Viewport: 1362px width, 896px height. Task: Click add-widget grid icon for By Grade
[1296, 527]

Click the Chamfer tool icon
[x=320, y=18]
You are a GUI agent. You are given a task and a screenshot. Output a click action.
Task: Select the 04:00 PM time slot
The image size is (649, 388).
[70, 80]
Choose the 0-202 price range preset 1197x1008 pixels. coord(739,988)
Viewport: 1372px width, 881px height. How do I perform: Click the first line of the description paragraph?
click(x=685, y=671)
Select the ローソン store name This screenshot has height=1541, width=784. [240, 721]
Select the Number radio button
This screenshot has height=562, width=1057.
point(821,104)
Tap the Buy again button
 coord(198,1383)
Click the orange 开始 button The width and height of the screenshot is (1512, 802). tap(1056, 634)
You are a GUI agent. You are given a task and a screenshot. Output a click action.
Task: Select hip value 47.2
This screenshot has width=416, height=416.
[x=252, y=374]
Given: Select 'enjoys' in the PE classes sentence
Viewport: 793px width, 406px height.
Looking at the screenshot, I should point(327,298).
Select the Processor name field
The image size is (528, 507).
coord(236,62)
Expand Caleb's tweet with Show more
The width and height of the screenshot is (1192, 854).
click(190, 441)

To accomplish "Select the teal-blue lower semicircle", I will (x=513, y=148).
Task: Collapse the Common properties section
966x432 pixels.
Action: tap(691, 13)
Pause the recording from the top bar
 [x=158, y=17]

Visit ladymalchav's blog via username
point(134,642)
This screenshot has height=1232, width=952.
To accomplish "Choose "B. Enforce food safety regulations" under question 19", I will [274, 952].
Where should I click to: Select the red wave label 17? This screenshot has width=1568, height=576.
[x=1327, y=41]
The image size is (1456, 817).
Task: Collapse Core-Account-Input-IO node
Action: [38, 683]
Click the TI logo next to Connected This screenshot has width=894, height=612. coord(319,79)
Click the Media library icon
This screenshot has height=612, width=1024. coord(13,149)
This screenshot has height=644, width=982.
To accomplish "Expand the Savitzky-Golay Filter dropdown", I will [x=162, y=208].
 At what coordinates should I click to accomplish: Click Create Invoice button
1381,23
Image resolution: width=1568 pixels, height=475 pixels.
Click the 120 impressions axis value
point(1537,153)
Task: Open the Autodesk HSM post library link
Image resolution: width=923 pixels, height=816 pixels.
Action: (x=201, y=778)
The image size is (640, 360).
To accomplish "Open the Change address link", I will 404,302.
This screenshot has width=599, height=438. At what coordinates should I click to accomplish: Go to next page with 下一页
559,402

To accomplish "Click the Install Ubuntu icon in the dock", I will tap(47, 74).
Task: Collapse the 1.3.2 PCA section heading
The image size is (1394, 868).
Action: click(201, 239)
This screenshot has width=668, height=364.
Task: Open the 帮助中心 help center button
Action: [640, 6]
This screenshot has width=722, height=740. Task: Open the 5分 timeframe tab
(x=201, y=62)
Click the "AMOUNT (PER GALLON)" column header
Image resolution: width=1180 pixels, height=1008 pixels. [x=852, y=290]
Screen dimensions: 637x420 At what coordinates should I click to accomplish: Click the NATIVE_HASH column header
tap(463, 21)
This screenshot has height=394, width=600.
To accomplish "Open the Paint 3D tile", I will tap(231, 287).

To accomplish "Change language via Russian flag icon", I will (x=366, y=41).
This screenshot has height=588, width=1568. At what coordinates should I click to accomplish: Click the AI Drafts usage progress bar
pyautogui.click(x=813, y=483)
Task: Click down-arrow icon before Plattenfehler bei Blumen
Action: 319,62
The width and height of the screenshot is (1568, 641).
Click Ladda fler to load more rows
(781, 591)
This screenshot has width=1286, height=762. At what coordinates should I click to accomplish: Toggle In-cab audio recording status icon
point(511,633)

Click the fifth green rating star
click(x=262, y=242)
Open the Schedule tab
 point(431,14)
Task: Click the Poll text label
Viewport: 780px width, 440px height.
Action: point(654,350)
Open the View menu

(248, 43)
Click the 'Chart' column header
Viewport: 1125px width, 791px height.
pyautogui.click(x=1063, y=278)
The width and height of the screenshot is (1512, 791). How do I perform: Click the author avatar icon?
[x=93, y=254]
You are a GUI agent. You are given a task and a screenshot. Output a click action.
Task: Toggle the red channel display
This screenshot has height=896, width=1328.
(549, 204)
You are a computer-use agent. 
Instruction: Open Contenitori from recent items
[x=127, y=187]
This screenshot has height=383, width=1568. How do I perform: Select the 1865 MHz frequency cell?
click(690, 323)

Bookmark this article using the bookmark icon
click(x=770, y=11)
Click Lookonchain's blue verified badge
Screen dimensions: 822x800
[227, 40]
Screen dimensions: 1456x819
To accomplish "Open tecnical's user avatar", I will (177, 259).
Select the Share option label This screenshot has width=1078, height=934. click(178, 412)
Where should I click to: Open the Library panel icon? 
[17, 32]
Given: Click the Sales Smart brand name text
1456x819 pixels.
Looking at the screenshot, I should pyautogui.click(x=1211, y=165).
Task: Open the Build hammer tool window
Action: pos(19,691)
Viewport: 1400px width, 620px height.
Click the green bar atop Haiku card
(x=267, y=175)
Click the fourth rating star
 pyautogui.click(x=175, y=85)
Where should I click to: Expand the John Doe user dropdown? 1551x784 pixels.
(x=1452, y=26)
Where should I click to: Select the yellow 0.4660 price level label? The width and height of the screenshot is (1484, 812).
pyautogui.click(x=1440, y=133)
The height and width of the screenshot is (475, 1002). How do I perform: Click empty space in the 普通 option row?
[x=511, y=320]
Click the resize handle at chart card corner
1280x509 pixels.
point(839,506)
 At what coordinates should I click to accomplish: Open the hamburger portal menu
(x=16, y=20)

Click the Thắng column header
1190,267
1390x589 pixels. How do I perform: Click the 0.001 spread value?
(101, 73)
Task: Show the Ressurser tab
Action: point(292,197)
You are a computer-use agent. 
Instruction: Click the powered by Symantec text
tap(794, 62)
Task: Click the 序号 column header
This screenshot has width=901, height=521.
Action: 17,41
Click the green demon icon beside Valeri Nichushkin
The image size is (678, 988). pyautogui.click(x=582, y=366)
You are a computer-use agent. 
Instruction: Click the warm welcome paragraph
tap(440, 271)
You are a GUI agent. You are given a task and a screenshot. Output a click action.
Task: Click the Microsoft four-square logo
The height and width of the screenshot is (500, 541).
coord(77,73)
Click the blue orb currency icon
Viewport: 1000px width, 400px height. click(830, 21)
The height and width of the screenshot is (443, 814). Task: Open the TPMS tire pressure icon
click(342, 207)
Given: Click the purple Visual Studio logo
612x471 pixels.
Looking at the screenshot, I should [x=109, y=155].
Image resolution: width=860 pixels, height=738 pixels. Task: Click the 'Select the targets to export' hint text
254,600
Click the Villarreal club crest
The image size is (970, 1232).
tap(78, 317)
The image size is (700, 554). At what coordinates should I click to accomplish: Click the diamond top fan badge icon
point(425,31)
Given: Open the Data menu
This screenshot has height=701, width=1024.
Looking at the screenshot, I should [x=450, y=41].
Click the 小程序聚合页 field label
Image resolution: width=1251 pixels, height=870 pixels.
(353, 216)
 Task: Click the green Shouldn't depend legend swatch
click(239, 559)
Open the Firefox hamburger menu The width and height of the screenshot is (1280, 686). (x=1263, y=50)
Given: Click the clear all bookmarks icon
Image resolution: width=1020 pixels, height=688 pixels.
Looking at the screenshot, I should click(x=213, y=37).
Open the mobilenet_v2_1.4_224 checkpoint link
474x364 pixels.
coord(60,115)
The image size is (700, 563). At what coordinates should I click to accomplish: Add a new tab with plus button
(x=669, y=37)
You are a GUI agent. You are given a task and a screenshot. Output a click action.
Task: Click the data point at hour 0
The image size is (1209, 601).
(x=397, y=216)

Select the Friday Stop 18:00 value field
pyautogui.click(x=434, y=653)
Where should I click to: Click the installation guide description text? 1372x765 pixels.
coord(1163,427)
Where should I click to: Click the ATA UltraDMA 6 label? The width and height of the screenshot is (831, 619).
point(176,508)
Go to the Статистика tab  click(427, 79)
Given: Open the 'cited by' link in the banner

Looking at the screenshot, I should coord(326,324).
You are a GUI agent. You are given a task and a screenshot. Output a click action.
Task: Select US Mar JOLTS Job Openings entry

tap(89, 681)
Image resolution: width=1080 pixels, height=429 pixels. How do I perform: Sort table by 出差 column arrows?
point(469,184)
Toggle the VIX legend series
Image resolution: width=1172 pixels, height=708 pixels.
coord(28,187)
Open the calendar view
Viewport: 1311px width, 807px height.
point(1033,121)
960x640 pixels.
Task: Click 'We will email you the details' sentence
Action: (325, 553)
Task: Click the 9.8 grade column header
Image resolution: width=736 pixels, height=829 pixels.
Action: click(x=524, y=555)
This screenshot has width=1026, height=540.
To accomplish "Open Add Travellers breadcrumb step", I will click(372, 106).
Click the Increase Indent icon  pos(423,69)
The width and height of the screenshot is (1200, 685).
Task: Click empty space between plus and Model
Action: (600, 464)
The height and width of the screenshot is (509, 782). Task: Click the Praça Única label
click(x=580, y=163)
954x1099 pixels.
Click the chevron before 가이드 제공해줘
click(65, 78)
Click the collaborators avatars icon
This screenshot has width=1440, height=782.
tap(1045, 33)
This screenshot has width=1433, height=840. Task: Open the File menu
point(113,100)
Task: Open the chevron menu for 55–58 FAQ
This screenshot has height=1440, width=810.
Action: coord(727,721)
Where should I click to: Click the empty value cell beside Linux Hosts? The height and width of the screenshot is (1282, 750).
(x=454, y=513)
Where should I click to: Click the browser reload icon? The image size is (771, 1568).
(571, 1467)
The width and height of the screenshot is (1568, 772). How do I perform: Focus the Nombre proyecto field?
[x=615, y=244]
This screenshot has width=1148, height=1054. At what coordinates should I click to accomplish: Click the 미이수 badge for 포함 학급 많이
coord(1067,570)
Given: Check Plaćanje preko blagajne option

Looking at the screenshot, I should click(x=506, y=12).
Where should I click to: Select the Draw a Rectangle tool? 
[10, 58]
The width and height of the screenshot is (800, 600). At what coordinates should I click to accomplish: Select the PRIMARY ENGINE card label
***
### YOUR TASK:
Your task is to quote the lines above, beginning with the first and ending with the one that holds "Click the orange".

### YOUR SOLUTION:
Viewport: 1362px width, 896px height. Task: Click add-widget grid icon for By Grade
[1296, 527]

Click the Chamfer tool icon
[x=320, y=18]
You are a GUI agent. You are given a task and a screenshot. Output a click action.
Task: Select the 04:00 PM time slot
The image size is (649, 388).
[70, 80]
Choose the 0-202 price range preset 1197x1008 pixels. coord(739,988)
Viewport: 1372px width, 881px height. How do I perform: Click the first line of the description paragraph?
click(x=685, y=671)
Select the ローソン store name This screenshot has height=1541, width=784. [240, 721]
Select the Number radio button
This screenshot has height=562, width=1057.
point(821,104)
Tap the Buy again button
 coord(198,1383)
Click the orange 开始 button The width and height of the screenshot is (1512, 802). tap(1056, 634)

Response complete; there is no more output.